- Livet måste levas
- Directed by: Elof Ahrle
- Written by: Theodor Berthels
- Based on: Novel Livet måste levas by Bertil Johnson (pseudonym for Theodor Berthels)
- Starring: Oscar Ljung
- Edited by: Tage Holmberg
- Production company: AB Svea Film
- Distributed by: AB Svea Film
- Release date: September 27, 1943 (Sweden);
- Running time: 84 minutes
- Country: Sweden
- Language: Swedish

= Livet måste levas =

Livet måste levas (English: Life must be lived) is a Swedish film from 1943 directed by Elof Ahrle.

The film is based on a novel by the same name written by Bertil Johnson (pseudonym for Theodor Berthels). The film was photographed by Sten Dahlgren edited by Tage Holmberg. AB Svea Film was the production and distribution company. At 84 minutes long, the film premiered on 27 September 1943 at various theaters in Stockholm, Gothenburg, Linköping and Norrköping in Sweden and was classified suitable for 15-year-olds and older.

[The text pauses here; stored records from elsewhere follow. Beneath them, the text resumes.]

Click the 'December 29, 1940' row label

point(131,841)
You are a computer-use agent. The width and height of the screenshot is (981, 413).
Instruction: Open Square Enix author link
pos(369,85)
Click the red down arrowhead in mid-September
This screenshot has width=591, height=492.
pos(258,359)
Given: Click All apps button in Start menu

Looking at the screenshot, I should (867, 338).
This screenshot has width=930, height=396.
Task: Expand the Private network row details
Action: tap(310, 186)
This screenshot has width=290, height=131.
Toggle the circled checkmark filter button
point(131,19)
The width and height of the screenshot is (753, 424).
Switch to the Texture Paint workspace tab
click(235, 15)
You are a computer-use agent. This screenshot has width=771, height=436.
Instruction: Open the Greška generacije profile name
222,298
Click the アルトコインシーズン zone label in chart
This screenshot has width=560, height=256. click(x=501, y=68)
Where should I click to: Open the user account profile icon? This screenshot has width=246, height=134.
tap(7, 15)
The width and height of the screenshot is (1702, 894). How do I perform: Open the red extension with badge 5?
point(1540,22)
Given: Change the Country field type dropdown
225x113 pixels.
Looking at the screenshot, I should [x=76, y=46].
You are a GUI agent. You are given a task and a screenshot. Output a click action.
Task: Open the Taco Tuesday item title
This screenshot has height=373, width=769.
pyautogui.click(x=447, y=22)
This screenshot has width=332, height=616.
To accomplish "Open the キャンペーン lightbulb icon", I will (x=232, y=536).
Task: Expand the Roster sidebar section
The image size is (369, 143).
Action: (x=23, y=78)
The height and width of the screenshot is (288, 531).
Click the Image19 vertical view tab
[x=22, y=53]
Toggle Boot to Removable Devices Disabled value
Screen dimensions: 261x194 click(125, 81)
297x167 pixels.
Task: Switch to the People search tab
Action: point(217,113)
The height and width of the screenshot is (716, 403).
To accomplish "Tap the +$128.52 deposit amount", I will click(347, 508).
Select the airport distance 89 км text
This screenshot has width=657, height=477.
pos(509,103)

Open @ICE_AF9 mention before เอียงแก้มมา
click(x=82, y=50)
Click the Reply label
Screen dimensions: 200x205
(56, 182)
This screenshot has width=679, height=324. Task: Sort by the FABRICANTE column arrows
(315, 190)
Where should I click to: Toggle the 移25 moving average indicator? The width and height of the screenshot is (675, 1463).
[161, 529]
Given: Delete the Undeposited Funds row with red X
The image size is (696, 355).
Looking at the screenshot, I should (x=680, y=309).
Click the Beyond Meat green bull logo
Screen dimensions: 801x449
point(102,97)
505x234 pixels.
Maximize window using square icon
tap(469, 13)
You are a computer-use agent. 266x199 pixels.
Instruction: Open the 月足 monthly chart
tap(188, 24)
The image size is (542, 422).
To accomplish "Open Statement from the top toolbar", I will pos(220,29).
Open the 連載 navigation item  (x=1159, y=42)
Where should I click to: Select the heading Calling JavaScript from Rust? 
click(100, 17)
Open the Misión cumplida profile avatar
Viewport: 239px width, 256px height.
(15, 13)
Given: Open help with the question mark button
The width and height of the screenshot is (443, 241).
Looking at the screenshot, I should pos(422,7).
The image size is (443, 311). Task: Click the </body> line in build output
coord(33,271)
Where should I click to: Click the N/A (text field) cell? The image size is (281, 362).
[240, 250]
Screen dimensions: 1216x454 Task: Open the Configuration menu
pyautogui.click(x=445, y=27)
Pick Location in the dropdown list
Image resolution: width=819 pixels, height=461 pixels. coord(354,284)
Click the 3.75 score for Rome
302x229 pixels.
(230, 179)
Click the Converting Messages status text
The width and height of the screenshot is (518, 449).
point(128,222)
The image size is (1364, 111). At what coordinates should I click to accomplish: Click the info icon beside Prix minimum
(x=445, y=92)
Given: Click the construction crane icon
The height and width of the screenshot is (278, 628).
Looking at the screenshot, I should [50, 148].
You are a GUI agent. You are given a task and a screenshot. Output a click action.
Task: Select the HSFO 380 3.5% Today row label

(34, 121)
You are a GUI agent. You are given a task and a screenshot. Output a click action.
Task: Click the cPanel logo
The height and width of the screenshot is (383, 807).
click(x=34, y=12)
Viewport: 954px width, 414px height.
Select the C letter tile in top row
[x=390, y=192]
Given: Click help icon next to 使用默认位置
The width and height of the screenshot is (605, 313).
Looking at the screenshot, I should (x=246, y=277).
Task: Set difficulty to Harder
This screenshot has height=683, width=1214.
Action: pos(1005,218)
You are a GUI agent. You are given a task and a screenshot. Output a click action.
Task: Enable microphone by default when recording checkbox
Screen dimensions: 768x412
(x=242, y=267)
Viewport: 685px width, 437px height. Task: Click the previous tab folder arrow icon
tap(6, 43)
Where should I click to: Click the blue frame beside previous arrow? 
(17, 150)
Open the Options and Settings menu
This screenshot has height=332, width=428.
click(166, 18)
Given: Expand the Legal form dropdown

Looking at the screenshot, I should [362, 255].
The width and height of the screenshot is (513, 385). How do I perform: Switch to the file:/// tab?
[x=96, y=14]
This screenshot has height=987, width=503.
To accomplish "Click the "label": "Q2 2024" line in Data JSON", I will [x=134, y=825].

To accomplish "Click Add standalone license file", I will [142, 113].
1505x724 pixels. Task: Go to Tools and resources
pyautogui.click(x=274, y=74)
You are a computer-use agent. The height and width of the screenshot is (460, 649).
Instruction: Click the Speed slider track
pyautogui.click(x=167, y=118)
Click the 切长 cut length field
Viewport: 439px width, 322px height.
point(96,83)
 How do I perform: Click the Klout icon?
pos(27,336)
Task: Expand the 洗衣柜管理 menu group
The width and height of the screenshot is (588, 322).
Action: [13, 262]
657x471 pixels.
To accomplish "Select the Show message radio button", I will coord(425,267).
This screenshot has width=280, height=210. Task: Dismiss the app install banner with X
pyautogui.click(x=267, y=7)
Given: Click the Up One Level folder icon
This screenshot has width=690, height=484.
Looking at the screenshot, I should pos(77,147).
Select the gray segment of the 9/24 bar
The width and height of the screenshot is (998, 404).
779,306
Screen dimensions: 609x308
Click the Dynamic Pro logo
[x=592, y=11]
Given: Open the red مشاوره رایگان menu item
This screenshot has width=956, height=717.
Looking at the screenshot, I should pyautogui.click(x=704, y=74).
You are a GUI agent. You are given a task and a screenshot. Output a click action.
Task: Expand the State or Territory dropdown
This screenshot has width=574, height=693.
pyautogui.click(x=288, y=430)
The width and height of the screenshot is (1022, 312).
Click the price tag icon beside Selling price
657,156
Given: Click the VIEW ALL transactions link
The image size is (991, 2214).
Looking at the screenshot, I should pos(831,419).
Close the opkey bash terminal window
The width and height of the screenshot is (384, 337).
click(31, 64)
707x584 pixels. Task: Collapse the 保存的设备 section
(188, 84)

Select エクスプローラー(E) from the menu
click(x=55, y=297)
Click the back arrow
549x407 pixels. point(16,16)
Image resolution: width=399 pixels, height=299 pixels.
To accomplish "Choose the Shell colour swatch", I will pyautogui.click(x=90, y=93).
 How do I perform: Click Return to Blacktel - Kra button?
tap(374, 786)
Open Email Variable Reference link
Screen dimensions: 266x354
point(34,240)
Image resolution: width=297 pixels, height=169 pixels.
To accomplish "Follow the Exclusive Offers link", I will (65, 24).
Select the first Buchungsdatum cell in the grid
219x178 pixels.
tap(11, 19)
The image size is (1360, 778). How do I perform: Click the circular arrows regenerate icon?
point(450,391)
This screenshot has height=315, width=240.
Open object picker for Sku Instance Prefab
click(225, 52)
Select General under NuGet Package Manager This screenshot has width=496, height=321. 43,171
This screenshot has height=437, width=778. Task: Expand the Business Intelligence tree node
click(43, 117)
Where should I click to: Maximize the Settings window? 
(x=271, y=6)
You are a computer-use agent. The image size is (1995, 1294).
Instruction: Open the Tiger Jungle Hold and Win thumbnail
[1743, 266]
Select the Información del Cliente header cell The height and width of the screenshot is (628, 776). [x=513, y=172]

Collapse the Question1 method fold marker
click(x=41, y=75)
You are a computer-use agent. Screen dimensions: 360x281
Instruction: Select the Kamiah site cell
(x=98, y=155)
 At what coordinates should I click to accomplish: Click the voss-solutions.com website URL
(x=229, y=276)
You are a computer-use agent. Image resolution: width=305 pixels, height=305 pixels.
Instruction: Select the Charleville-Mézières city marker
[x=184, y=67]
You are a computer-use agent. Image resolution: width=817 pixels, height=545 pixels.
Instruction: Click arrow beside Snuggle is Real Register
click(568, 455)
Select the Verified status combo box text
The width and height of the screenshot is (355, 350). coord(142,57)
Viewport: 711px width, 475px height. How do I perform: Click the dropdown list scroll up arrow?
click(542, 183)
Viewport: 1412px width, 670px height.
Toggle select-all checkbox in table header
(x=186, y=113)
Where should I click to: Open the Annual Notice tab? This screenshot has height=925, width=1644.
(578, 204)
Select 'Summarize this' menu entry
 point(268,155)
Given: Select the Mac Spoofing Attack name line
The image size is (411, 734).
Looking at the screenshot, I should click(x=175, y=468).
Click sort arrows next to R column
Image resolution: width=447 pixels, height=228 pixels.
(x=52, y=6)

Livet måste levas was played between April and June 1943 in Centrumateljéerna in Stockholm.

== Plot ==
The seaman Gustaf (Oscar Ljung) has just returned to Stockholm, the city where he grew up but has not been in 14 years. He longs to see his apartment in which he grew up and he travels there. In which the family Berglund now resides Berglund and Mrs. Ella opens and shows him around. When her husband Sven (Tord Bernheim) learns that she has had a visit from a man during the day he becomes enraged whereupon Ella flees from him. She heads towards Gustav but is soon sought out by her husband, threatening her with a gun. Gustaf beat him to the ground and he later dies in a hospital. Gustaf is acquitted by the court when he is deemed to have acted in self-defense. He and Ella becomes romantically involved.

== Rollista ==
- Oscar Ljung – Gustaf Blom, seaman
- Elof Ahrle – Karl Hansson, seaman
- Elsie Albiin – Ella Berglund
- Tord Bernheim – Sven Berglund
- Marianne Löfgren – Elvira Persson
- Hilda Borgström – Mrs. Nilsson
- Julia Cæsar – Mrs. Olsson
- Douglas Håge – Hamberg, Chief Inspector

== Reception ==
The film was considered by most reviews to be told straightforwardlya and uncontrived, albeit slightly awkwardly. The script however was seen as substandard.